### Extract provided
○ ○ ○ ○ ○

“A harrowing examination of a headline-grabbing subject.” –Booklist.

Whatever.  

Soon after Tim’s murder, author Theodore Weesner and one of his sons were in Birmingham, MI, for hockey playoffs.  He explains in Seacoastonline.com (Nov. 2007) that B’ham was in lockdown mode after the child killings (surprised?). 

It was such a powerful thing to have in the air I decided to write a novel on it. I was very moved by Truman Capote’s “In Cold Blood.” …;. I came back, packed up, got an advance from my publisher and went and lived in Michigan. …; I worked with the state police …; and the task force …; researched and did interviews of the families and investigators. But they never caught the guy.

But I’d done a fair amount of writing. …; So I took the research and made a fiction …;with invented characters and moved it to Portsmouth.

http://www.seacoastonline.com/apps/pbcs.dll/article?AID=/20071104/ENTERTAIN/711040310

Weesner moved his family to Oakland County and worked on the book.  His publisher, James H. Silberman of Summit Books, sent my parents a letter explaining that Weesner was under contract with Summit to “write a comprehensive account of the events which have taken place in the Oakland County cases.  He asked them to “[p]lease extend to him all possible courtesies and cooperation.”  After my Mom died in 2004, I found this and other letters in a box she had kept, along with newspaper articles about my brother’s case. 

I remember filling out a questionnaire Weesner had sent for each of Tim’s siblings.  Although I wouldn’t necessarily have said it this way back then, I do recall feeling some version of “how the fuck do you think I feel about all this, pal?”  To his credit, he did ask about our memories of Tim and positive things, but here is some guy asking me questions and he can’t even look me in the face and talk to me.  He just wants the material for his book.  I hope I threw it out, but I have this bad feeling I in fact filled it out and gave it to my Mom. 

The issue with all of these books supposedly has always been that because no one was ever arrested, there was no ending, so no publisher would touch it.  (Wussies.)   But by the time Weesner has finished his manuscript, documenting whatever it was he spent those years working on, he is no longer with Summit Books, the publisher that had given him the advance.  I am told the manuscript was over 500 pages. 

In 1987 Weesner’s now-fictionalized version of the crimes, The True Detective, is published by Avon Books.  The book, as these things always do, starts out with the notation:  “This is a work of imagination.  Places are named, but only to suggest reality.  None of the persons who appear in these pages is intended to represent anyone, living or dead.”  Imagination?  You got a pretty goddamn good jump start on the old imagination outline, I’d say. 

It’s been quite a while since I read this book and I am not going to reread it.  The book is about the abduction of one 12-year-old boy and the facts seem most parallel to Mark Stebbin’s story.  The killer is “[a] deeply disturbed college student, driven to an unspeakable act by a desperate need for love.”  One of my brothers reminded me that the suspect in this book also offs himself by jumping off a bridge. Yes, the killer, being chased by a detective, jumps off of a bridge and dies.  Just like the killer did in Parrott’s book, The Oakland County Child Killer

Anybody want to do a little research on bridge suicides in or around Michigan in 1977/1978?

○ ○ ○ ○ ○

### Material provided
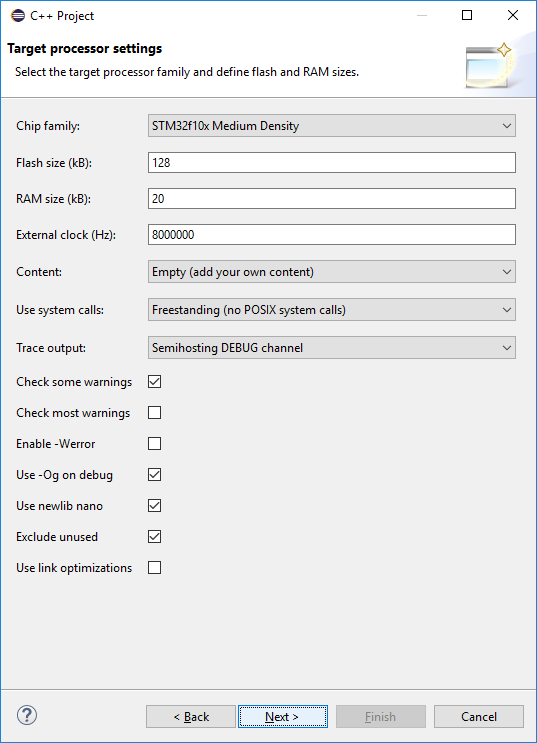537x743 pixels.
Task: Open the Chip family dropdown
Action: pyautogui.click(x=332, y=126)
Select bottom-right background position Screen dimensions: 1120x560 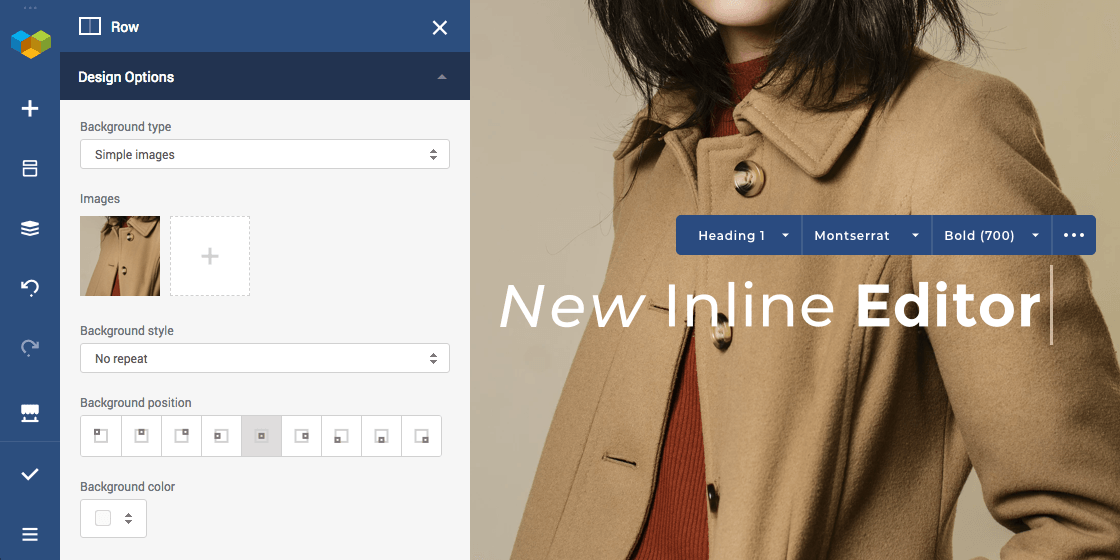pos(421,436)
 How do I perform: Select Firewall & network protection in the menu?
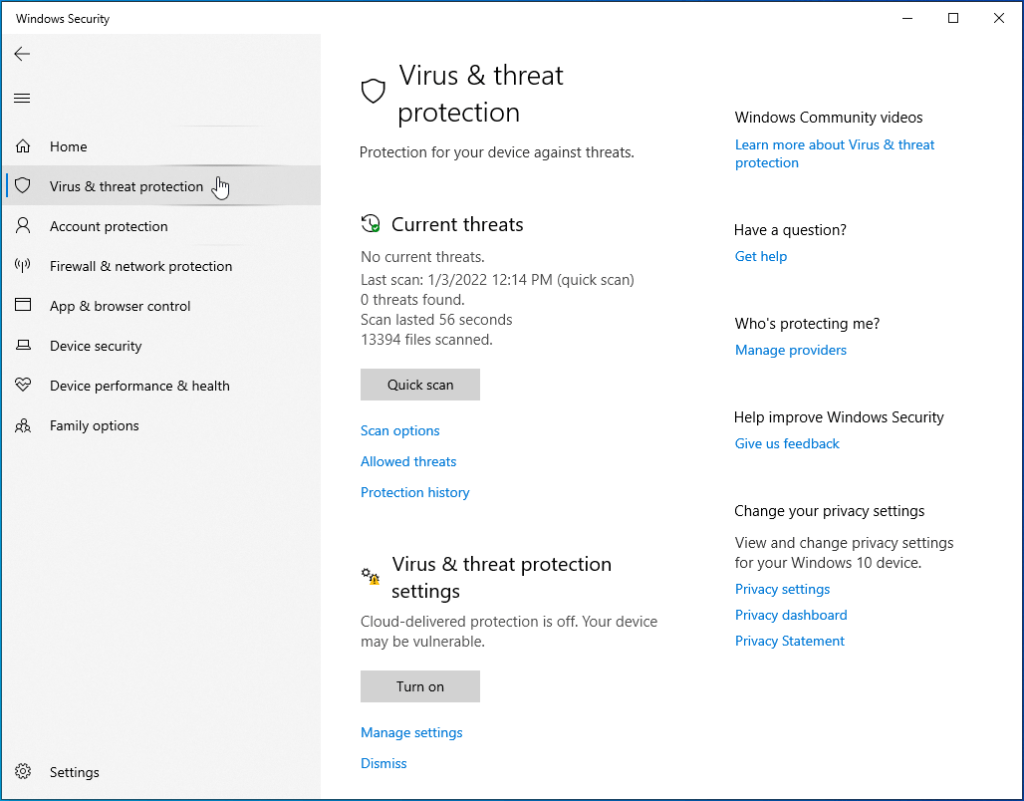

○ ○ ○ ○ ○

### Assignment
In the text about Theodore Weesner's novel, which publisher brought out The True Detective in 1987?

### Response area
Avon Books